Text and item location entries
[Start]
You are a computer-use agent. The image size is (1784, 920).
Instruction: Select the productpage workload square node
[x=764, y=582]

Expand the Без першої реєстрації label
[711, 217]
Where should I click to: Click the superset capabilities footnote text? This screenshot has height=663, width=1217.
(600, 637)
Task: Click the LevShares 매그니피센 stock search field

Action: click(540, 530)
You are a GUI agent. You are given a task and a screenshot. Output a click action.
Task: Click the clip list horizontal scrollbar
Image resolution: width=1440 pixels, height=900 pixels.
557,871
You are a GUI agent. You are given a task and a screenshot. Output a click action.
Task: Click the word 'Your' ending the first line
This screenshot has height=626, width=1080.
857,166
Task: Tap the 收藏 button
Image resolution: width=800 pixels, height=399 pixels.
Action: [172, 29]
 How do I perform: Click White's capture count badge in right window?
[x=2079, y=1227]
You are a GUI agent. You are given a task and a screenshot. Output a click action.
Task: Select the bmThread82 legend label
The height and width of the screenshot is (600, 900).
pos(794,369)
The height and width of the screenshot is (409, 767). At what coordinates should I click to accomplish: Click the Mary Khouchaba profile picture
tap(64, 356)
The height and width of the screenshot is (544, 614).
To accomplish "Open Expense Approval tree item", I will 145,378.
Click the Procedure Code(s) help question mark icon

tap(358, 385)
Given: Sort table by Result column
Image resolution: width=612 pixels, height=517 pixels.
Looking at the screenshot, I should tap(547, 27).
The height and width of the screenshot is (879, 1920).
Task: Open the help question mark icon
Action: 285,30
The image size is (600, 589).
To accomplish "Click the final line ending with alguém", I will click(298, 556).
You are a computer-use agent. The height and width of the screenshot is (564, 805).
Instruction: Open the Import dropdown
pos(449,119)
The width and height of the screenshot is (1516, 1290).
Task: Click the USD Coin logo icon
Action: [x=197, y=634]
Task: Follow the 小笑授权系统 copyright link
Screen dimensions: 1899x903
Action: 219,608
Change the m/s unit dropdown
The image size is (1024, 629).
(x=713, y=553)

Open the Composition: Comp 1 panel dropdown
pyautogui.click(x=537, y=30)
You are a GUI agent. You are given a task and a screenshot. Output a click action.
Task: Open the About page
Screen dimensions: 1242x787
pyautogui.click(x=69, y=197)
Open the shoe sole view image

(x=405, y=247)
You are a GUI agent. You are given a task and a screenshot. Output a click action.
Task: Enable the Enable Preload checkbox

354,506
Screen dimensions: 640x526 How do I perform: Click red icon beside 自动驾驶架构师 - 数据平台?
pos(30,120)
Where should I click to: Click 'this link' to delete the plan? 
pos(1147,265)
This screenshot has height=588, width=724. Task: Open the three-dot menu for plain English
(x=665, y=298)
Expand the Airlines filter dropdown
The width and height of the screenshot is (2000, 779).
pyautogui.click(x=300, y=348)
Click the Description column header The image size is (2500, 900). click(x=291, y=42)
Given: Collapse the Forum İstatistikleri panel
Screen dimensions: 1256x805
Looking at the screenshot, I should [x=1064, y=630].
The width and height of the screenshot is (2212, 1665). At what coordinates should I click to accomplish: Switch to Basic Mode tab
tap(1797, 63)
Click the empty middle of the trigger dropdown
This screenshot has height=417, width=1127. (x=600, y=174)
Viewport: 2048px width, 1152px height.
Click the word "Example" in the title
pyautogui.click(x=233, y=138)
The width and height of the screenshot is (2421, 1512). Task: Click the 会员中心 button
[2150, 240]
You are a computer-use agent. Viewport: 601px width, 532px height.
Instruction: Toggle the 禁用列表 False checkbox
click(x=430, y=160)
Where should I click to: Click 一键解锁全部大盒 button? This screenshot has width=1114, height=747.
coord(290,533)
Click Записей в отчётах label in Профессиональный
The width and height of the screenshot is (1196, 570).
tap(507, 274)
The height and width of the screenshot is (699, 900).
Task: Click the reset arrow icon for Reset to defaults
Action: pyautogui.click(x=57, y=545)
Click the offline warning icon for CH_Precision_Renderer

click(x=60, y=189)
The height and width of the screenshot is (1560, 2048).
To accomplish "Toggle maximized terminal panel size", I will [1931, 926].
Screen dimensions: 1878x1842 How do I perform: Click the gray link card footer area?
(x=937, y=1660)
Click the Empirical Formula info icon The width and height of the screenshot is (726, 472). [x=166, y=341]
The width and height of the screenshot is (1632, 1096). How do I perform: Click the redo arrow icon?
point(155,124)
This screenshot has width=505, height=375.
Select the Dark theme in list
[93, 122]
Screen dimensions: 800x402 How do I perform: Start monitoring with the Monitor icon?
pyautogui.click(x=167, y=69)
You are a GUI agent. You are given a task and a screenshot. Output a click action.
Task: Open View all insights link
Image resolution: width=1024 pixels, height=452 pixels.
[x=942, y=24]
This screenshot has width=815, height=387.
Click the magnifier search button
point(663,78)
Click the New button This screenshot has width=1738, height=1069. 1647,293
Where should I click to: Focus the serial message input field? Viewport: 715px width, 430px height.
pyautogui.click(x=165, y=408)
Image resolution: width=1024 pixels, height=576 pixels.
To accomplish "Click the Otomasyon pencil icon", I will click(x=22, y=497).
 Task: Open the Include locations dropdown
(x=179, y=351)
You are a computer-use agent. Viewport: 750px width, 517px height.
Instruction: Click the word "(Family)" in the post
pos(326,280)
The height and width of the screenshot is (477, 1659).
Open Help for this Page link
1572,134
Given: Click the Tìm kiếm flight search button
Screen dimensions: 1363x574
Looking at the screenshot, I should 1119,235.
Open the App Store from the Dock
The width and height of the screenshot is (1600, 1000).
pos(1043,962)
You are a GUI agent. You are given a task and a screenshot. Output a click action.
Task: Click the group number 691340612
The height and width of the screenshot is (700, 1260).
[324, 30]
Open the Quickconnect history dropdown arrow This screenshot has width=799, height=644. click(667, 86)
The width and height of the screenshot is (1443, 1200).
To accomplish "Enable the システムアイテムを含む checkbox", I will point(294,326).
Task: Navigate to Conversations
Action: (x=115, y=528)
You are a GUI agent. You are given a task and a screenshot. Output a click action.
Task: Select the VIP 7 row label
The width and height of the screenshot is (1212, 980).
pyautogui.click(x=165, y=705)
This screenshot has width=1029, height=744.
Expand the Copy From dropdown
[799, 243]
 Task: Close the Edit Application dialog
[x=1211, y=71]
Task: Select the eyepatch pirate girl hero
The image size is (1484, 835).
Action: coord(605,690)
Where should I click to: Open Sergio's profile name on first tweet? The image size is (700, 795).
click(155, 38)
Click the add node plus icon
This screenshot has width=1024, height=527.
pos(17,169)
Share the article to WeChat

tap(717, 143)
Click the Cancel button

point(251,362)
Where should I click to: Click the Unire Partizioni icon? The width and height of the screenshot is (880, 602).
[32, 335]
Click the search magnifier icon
[End]
# [What is asked]
Write out all of the data above again, putting "GUI assistant" in place of "GUI agent" wherever it appears and changing nothing else.

# [Final result]
You are a computer-use agent. The image size is (1784, 920).
Instruction: Select the productpage workload square node
[x=764, y=582]

Expand the Без першої реєстрації label
[711, 217]
Where should I click to: Click the superset capabilities footnote text? This screenshot has height=663, width=1217.
(600, 637)
Task: Click the LevShares 매그니피센 stock search field

Action: click(540, 530)
You are a GUI assistant. You are given a task and a screenshot. Output a click action.
Task: Click the clip list horizontal scrollbar
Image resolution: width=1440 pixels, height=900 pixels.
557,871
You are a GUI assistant. You are given a task and a screenshot. Output a click action.
Task: Click the word 'Your' ending the first line
This screenshot has height=626, width=1080.
857,166
Task: Tap the 收藏 button
Image resolution: width=800 pixels, height=399 pixels.
Action: [172, 29]
 How do I perform: Click White's capture count badge in right window?
[x=2079, y=1227]
You are a GUI assistant. You are given a task and a screenshot. Output a click action.
Task: Select the bmThread82 legend label
The height and width of the screenshot is (600, 900).
pos(794,369)
The height and width of the screenshot is (409, 767). At what coordinates should I click to accomplish: Click the Mary Khouchaba profile picture
tap(64, 356)
The height and width of the screenshot is (544, 614).
To accomplish "Open Expense Approval tree item", I will 145,378.
Click the Procedure Code(s) help question mark icon

tap(358, 385)
Given: Sort table by Result column
Image resolution: width=612 pixels, height=517 pixels.
Looking at the screenshot, I should tap(547, 27).
The height and width of the screenshot is (879, 1920).
Task: Open the help question mark icon
Action: 285,30
The image size is (600, 589).
To accomplish "Click the final line ending with alguém", I will click(298, 556).
You are a computer-use agent. The height and width of the screenshot is (564, 805).
Instruction: Open the Import dropdown
pos(449,119)
The width and height of the screenshot is (1516, 1290).
Task: Click the USD Coin logo icon
Action: [x=197, y=634]
Task: Follow the 小笑授权系统 copyright link
Screen dimensions: 1899x903
Action: 219,608
Change the m/s unit dropdown
The image size is (1024, 629).
(x=713, y=553)

Open the Composition: Comp 1 panel dropdown
pyautogui.click(x=537, y=30)
You are a GUI assistant. You are given a task and a screenshot. Output a click action.
Task: Open the About page
Screen dimensions: 1242x787
pyautogui.click(x=69, y=197)
Open the shoe sole view image

(x=405, y=247)
You are a GUI assistant. You are given a task and a screenshot. Output a click action.
Task: Enable the Enable Preload checkbox

354,506
Screen dimensions: 640x526 How do I perform: Click red icon beside 自动驾驶架构师 - 数据平台?
pos(30,120)
Where should I click to: Click 'this link' to delete the plan? 
pos(1147,265)
This screenshot has height=588, width=724. Task: Open the three-dot menu for plain English
(x=665, y=298)
Expand the Airlines filter dropdown
The width and height of the screenshot is (2000, 779).
pyautogui.click(x=300, y=348)
Click the Description column header The image size is (2500, 900). click(x=291, y=42)
Given: Collapse the Forum İstatistikleri panel
Screen dimensions: 1256x805
Looking at the screenshot, I should [x=1064, y=630].
The width and height of the screenshot is (2212, 1665). At what coordinates should I click to accomplish: Switch to Basic Mode tab
tap(1797, 63)
Click the empty middle of the trigger dropdown
This screenshot has height=417, width=1127. (x=600, y=174)
Viewport: 2048px width, 1152px height.
Click the word "Example" in the title
pyautogui.click(x=233, y=138)
The width and height of the screenshot is (2421, 1512). Task: Click the 会员中心 button
[2150, 240]
You are a computer-use agent. Viewport: 601px width, 532px height.
Instruction: Toggle the 禁用列表 False checkbox
click(x=430, y=160)
Where should I click to: Click 一键解锁全部大盒 button? This screenshot has width=1114, height=747.
coord(290,533)
Click Записей в отчётах label in Профессиональный
The width and height of the screenshot is (1196, 570).
tap(507, 274)
The height and width of the screenshot is (699, 900).
Task: Click the reset arrow icon for Reset to defaults
Action: pyautogui.click(x=57, y=545)
Click the offline warning icon for CH_Precision_Renderer

click(x=60, y=189)
The height and width of the screenshot is (1560, 2048).
To accomplish "Toggle maximized terminal panel size", I will [1931, 926].
Screen dimensions: 1878x1842 How do I perform: Click the gray link card footer area?
(x=937, y=1660)
Click the Empirical Formula info icon The width and height of the screenshot is (726, 472). [x=166, y=341]
The width and height of the screenshot is (1632, 1096). How do I perform: Click the redo arrow icon?
point(155,124)
This screenshot has width=505, height=375.
Select the Dark theme in list
[93, 122]
Screen dimensions: 800x402 How do I perform: Start monitoring with the Monitor icon?
pyautogui.click(x=167, y=69)
You are a GUI assistant. You are given a task and a screenshot. Output a click action.
Task: Open View all insights link
Image resolution: width=1024 pixels, height=452 pixels.
[x=942, y=24]
This screenshot has width=815, height=387.
Click the magnifier search button
point(663,78)
Click the New button This screenshot has width=1738, height=1069. 1647,293
Where should I click to: Focus the serial message input field? Viewport: 715px width, 430px height.
pyautogui.click(x=165, y=408)
Image resolution: width=1024 pixels, height=576 pixels.
To accomplish "Click the Otomasyon pencil icon", I will click(x=22, y=497).
 Task: Open the Include locations dropdown
(x=179, y=351)
You are a computer-use agent. Viewport: 750px width, 517px height.
Instruction: Click the word "(Family)" in the post
pos(326,280)
The height and width of the screenshot is (477, 1659).
Open Help for this Page link
1572,134
Given: Click the Tìm kiếm flight search button
Screen dimensions: 1363x574
Looking at the screenshot, I should 1119,235.
Open the App Store from the Dock
The width and height of the screenshot is (1600, 1000).
pos(1043,962)
You are a GUI assistant. You are given a task and a screenshot. Output a click action.
Task: Click the group number 691340612
The height and width of the screenshot is (700, 1260).
[324, 30]
Open the Quickconnect history dropdown arrow This screenshot has width=799, height=644. click(667, 86)
The width and height of the screenshot is (1443, 1200).
To accomplish "Enable the システムアイテムを含む checkbox", I will point(294,326).
Task: Navigate to Conversations
Action: (x=115, y=528)
You are a GUI assistant. You are given a task and a screenshot. Output a click action.
Task: Select the VIP 7 row label
The width and height of the screenshot is (1212, 980).
pyautogui.click(x=165, y=705)
This screenshot has width=1029, height=744.
Expand the Copy From dropdown
[799, 243]
 Task: Close the Edit Application dialog
[x=1211, y=71]
Task: Select the eyepatch pirate girl hero
The image size is (1484, 835).
Action: coord(605,690)
Where should I click to: Open Sergio's profile name on first tweet? The image size is (700, 795).
click(155, 38)
Click the add node plus icon
This screenshot has width=1024, height=527.
pos(17,169)
Share the article to WeChat

tap(717, 143)
Click the Cancel button

point(251,362)
Where should I click to: Click the Unire Partizioni icon? The width and height of the screenshot is (880, 602).
[32, 335]
Click the search magnifier icon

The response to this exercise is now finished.